The Trend of online media companies building ad-networks.
By increasing the resource allocation towards its online advertising network HispanoClick, Batanga is trying to become a major force in the Hispanic and Latin American online advertising space and a serious rival to companies such Univision.com, Yahoo!, Terra and Starmedia, who have their own online ad networks. Last fall Terra launched its U.S. Hispanic and Latin American online ad network EZ-Target. The main objective is to offer as much online ad inventory as possible to advertisers and develop the relationship with them.
Batanga already is able to sell HispanoClick’s networks audience of 5 million U.S. Hispanic monthly unique users to advertisers in addition to the monthly 3.8 million unique users of its own Batanga.com website It is also getting access to HispanoClick’s relationships with advertisers.
This private equity injection confirms that the Hispanic and Latin American markets are now subject to a trend that has happened earlier in the general market, in which large online media companies have bought online advertising networks, in order to reach substantial scale in their business. In the general market major scale is needed to handle marketers’ increasing requests for consumer insights and behavioral targeting. By adding a large online advertising network to a portal’s audience, the number of impressions and unique users is increased substantially.
Deals in the general market have included the following:
– Yahoo/Right Media,
– Yahoo/Blue Lithium,
– WPP Group/24/7 RealMedia,
In the Hispanic market, in 2007 Fox International formed DirectaClick.FOX through the acquisition of ClickDiario and Directa Networks, two online advertising networks present in the U.S. Hispanic market, but mostly targeting Latin American audiences.
Thomas Weisel advised on the transaction
Thomas Weisel Partners LLC served as financial advisor and placement agent to Batanga, Inc. on this financing.
"A year ago, we acquired the largest Hispanic pure-play ad network, HispanoClick, as a great complement to our traditional Batanga.com publishing business. We have rapidly grown our ad network business both in terms of reach and advertisers. Today our combined assets provide advertisers with unparalleled reach that is well over half of all U.S. Hispanics online. This financing will allow us to deliver even higher quality reach and drive performance for our advertising partners through the implementation of state of the art optimization and targeting technologies," said Rafael Urbina, Chairman and CEO of Batanga, Inc. "Additionally, we are actively working to extend our offerings, therefore providing similar success to advertisers in Latin America."

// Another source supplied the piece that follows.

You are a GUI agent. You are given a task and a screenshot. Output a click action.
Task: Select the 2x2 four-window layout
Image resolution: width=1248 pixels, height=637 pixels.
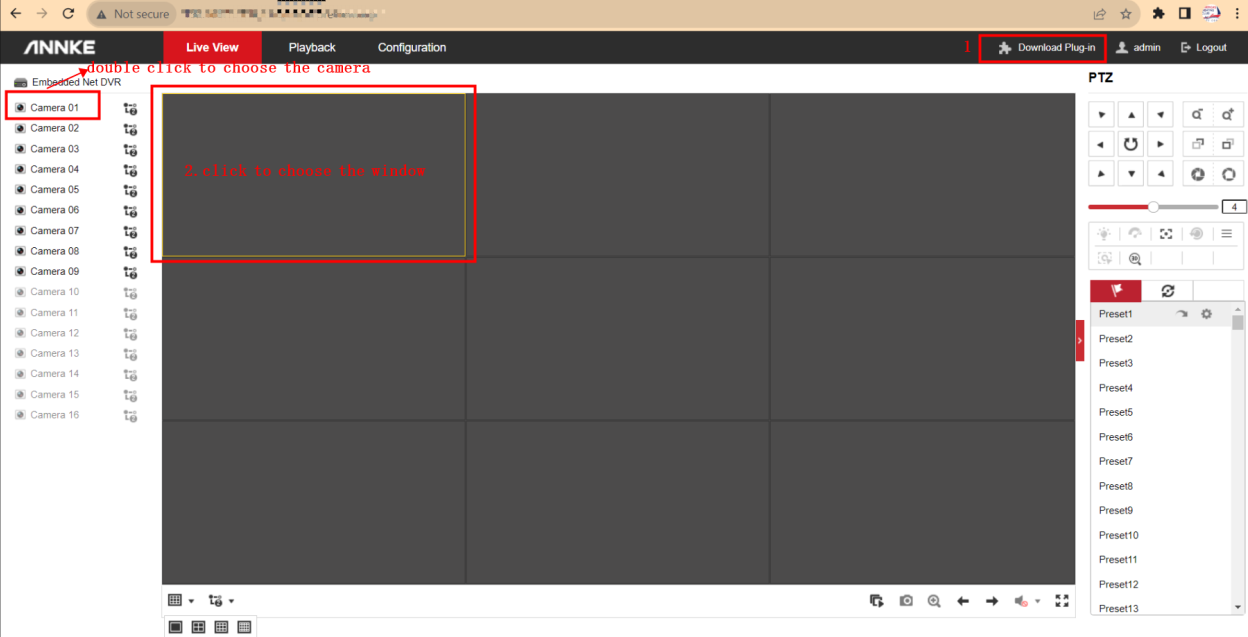click(198, 627)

Since April 2008, Batanga, Inc. has aggressively built its ad network platform and expects to implement a new series of targeting and performance enhancements in the coming weeks. Currently, Batanga, Inc., maintains dominant traffic all through Latin America. Implementing targeting technologies throughout its global network, will allow advertisers to more effectively and strategically reach Hispanics in the U.S. and Latin America as well. Focusing on the market's need for mass reach and effective performance has been the driving force behind the ad network's growth.